[Collected data]
:::
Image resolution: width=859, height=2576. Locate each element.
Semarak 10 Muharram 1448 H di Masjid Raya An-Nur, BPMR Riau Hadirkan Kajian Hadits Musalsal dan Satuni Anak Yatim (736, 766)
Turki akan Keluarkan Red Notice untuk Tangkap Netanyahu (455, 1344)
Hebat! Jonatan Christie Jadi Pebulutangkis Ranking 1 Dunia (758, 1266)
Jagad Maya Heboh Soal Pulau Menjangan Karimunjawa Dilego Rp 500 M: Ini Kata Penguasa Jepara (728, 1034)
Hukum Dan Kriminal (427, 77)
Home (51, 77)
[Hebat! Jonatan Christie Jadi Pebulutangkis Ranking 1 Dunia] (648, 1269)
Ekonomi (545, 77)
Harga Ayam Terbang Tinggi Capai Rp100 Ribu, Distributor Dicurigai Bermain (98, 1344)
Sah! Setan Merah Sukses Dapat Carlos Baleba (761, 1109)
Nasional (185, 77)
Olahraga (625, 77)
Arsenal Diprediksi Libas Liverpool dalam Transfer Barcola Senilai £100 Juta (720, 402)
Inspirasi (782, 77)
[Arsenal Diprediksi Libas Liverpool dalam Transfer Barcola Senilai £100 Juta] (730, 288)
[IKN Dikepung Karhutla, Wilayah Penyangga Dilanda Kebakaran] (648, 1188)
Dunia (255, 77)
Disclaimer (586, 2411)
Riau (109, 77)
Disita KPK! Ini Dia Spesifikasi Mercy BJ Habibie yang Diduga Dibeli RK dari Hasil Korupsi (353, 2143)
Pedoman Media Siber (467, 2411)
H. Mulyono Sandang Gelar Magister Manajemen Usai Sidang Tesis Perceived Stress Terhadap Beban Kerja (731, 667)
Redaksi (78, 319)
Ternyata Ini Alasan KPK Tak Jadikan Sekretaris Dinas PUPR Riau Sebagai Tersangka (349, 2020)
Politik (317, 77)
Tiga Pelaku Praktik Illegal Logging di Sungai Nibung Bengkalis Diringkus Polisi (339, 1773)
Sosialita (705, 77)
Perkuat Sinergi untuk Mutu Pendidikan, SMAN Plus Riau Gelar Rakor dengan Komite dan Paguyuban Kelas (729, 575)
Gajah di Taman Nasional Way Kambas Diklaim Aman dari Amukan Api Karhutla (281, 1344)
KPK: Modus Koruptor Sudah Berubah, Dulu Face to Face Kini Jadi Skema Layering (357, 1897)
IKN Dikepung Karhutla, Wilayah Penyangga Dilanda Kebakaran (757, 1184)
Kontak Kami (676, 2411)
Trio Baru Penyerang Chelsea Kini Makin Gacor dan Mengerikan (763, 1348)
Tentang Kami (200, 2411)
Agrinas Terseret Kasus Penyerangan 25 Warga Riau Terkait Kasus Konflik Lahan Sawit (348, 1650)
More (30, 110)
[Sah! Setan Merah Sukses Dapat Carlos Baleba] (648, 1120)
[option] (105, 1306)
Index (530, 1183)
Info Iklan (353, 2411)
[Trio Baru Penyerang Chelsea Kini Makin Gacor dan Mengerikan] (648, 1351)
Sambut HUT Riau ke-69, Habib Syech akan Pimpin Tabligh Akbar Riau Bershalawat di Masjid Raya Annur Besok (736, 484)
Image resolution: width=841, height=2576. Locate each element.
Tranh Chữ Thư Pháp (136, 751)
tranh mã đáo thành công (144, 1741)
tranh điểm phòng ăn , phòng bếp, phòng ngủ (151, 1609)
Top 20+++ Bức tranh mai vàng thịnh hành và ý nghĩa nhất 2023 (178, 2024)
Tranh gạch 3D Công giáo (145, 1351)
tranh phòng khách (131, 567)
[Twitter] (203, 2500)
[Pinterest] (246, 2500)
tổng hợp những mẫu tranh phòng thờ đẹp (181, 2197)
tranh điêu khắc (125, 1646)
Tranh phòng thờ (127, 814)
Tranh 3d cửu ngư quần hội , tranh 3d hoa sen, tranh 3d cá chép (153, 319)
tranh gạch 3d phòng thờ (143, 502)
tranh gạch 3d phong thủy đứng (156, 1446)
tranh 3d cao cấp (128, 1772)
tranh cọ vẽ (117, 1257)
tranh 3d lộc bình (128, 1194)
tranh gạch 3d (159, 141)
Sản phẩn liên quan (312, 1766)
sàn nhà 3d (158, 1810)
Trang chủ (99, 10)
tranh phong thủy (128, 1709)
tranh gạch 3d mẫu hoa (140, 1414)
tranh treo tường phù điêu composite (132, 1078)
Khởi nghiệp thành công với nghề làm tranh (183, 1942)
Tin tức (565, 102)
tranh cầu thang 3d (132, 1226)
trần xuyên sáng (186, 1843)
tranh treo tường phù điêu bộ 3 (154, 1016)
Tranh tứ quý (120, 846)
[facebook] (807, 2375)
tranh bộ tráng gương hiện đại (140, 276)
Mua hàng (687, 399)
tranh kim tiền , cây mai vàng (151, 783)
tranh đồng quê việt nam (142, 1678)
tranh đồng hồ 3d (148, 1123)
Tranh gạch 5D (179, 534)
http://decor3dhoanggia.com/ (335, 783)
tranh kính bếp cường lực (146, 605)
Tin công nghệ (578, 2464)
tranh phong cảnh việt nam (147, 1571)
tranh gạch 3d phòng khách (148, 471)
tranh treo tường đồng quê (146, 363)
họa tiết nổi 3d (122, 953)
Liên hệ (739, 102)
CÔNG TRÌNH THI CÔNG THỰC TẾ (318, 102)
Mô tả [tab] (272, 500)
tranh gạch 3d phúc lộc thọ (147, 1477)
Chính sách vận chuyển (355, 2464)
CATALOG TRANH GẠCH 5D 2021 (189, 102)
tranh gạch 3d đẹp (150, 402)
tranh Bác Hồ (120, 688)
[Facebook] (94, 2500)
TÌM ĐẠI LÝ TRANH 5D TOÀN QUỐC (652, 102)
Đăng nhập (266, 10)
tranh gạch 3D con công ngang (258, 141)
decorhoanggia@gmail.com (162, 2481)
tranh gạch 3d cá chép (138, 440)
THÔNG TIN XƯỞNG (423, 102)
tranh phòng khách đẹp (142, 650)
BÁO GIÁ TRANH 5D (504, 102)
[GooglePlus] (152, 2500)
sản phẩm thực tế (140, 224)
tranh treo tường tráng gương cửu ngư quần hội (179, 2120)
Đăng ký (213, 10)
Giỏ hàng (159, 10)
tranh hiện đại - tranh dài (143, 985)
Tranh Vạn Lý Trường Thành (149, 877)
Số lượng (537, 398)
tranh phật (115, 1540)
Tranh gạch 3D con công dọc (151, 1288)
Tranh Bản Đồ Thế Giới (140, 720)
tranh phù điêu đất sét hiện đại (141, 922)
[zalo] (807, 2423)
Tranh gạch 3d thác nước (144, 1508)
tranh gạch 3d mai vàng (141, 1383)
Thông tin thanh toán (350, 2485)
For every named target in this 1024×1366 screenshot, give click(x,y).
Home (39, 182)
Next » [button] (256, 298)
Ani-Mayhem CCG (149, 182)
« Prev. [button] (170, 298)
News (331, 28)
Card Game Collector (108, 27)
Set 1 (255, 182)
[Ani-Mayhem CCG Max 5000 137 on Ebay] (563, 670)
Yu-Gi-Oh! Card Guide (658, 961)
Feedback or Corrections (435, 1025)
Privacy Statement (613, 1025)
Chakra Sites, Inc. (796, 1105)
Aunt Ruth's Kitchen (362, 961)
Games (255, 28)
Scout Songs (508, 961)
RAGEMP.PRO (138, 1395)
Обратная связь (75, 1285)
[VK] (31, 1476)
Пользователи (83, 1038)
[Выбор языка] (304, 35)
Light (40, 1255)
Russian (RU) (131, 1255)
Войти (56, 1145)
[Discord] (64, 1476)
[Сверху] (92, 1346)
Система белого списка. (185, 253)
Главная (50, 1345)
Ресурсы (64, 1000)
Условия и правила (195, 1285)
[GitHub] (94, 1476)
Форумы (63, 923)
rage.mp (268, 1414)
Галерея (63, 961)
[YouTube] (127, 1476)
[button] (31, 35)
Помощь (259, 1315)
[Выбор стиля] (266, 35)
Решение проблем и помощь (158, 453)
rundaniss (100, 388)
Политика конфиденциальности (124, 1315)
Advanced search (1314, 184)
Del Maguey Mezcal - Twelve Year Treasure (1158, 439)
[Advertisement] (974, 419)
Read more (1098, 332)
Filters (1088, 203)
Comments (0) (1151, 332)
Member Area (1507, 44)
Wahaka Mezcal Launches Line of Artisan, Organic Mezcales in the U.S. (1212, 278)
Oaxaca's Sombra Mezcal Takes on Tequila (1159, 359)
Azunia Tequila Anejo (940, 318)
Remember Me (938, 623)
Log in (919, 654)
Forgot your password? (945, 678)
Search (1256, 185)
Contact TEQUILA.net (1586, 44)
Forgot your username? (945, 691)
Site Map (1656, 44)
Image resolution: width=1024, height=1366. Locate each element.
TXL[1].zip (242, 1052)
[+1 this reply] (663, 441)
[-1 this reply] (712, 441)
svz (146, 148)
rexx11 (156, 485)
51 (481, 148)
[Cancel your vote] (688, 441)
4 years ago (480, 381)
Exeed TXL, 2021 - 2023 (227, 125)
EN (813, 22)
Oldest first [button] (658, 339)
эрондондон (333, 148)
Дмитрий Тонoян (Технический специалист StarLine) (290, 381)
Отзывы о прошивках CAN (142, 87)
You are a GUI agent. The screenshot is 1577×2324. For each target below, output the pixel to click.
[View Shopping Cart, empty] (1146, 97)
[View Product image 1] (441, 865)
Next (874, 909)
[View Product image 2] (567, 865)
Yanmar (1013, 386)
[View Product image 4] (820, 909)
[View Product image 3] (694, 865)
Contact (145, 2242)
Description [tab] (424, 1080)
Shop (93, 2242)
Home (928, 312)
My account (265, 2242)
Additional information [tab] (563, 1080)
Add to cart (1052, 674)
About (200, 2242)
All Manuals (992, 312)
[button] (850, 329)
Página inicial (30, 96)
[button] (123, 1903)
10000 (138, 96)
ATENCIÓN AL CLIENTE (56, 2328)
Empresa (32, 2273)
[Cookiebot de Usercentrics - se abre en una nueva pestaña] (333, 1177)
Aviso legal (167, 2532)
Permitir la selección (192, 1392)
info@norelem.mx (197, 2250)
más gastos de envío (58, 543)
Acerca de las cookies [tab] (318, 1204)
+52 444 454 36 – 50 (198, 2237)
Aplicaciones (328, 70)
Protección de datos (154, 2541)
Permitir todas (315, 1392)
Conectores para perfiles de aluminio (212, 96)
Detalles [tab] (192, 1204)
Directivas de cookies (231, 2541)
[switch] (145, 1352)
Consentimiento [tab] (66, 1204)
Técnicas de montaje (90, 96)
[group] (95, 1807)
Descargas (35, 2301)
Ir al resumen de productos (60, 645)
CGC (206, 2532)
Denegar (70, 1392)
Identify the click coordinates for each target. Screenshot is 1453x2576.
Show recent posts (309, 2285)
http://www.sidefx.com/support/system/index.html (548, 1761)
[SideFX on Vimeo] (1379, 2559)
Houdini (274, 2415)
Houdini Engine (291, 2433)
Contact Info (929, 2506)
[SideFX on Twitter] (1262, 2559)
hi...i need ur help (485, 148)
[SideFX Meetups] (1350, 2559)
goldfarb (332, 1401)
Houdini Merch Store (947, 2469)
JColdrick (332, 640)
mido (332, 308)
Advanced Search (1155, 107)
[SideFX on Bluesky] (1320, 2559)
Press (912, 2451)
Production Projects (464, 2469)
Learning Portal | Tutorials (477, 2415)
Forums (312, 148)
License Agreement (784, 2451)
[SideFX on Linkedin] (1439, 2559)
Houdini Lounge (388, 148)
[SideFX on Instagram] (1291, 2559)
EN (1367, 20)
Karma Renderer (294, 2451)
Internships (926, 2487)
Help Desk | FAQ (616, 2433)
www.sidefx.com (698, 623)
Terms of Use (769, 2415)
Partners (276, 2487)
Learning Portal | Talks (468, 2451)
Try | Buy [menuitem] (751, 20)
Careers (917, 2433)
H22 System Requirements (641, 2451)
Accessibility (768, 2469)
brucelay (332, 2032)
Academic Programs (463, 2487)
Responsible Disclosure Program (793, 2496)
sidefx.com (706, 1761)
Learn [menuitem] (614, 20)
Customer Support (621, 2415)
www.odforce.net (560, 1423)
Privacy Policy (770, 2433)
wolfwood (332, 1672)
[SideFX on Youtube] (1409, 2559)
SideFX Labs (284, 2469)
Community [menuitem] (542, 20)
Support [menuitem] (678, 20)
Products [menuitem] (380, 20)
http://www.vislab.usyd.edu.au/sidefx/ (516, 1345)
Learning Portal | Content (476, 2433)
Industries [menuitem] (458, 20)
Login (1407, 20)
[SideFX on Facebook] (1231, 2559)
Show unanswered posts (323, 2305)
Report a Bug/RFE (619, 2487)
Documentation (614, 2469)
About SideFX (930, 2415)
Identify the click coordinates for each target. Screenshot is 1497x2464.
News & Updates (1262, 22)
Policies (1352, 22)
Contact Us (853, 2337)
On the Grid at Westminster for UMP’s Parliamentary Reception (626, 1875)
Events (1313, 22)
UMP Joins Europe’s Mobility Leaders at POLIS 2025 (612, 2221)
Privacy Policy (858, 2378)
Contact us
:::
DESCRIPTION OF THE TASK: In the entries above, copy each line that contains the string "Hebat".

RESPONSE:
Hebat! Jonatan Christie Jadi Pebulutangkis Ranking 1 Dunia (758, 1266)
[Hebat! Jonatan Christie Jadi Pebulutangkis Ranking 1 Dunia] (648, 1269)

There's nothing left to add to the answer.